Abordant ce thème vaste et peu exploité, le présent travail voudrait interroger le juridique. Interroger sa conception propre du châtiment, pour en faire une autopsie. C'est pourquoi, partant de l'axiome : il n'y a pas de châtiment sans faute, pas de faute non plus sans intention criminelle, nous voudrions saisir le but de tout châtiment, car le Droit pénal a déçu. Branche du Droit public qui traite des infractions et des peines, définissant les faits punissables et les sanctions applicables, le Droit pénal nous apprend que toute punition vise toujours un bien individuel ou communautaire. Pourtant l'individu sanctionné est foncièrement volonté. Volonté de changer ou de recommencer un crime colossal.

Ainsi, notre lecture de la Généalogie de la Morale ouvre largement sur des questions précieuses : pourquoi faut-il punir une faute, alors que le bien accompli tous les jours n'est guère récompensé ? En quoi le châtiment est-il finalement bon, s'il ne voit en l'homme que son côté répugnant ? C'est que, jusqu'à un point de vue généalogique, les philosophies du Droit n'ont jamais compris : de quel droit la juridiction pénale prétend-elle punir une faute dont j'ai été la victime, en fixant la nature et l'ampleur de la peine à ma place.

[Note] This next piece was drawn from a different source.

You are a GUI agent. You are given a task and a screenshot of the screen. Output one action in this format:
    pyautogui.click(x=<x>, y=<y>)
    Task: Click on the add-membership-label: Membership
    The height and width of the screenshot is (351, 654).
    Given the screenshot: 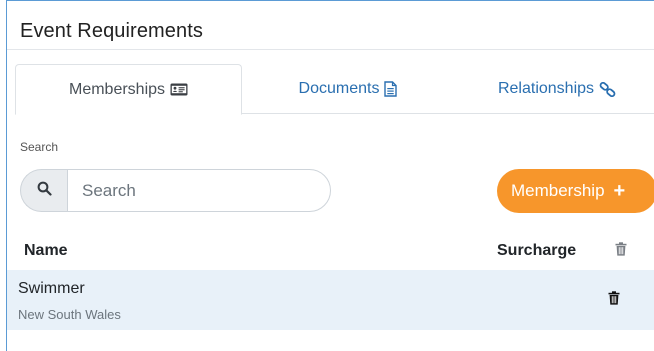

Mais ces questions ne peuvent être résolues sans un effort méthodologique. La notion du châtiment relevant du Droit pénal, nous ne pouvons exclure les sources juridiques très enrichissantes, au risque de produire une dissonance sur les concepts. Ainsi, dans les pages qui suivent, notre méthode de travail sera comparative. Nous efforçant de comprendre la pensée de Nietzsche, nous puiserons également dans les textes du Droit pénal pour la compléter. Ce qui permet de subdiviser ce travail en trois parties. La première est introductive. Elle traite de l'intention de nuire, qui oriente toute la machine criminelle. Quand nous aborderons la seconde partie, pointe de notre travail, il sera question du châtiment proprement dit : visée, sens et contresens. La dernière partie enfin, parlant de l'individu comme volonté, sera une extension de la pensée nietzschéenne et son application au vécu africain.

* (*) Né en Saxe en 1844, Friedrich Nietzsche est un philosophe allemand. Auteur d'une immense bibliographie et d'une pensée riche, il fut nommé professeur de philologie antique à l'université de Bâle. Frappé de démence en 1889, Nietzsche mourut en 1900 à Weimar (Allemagne).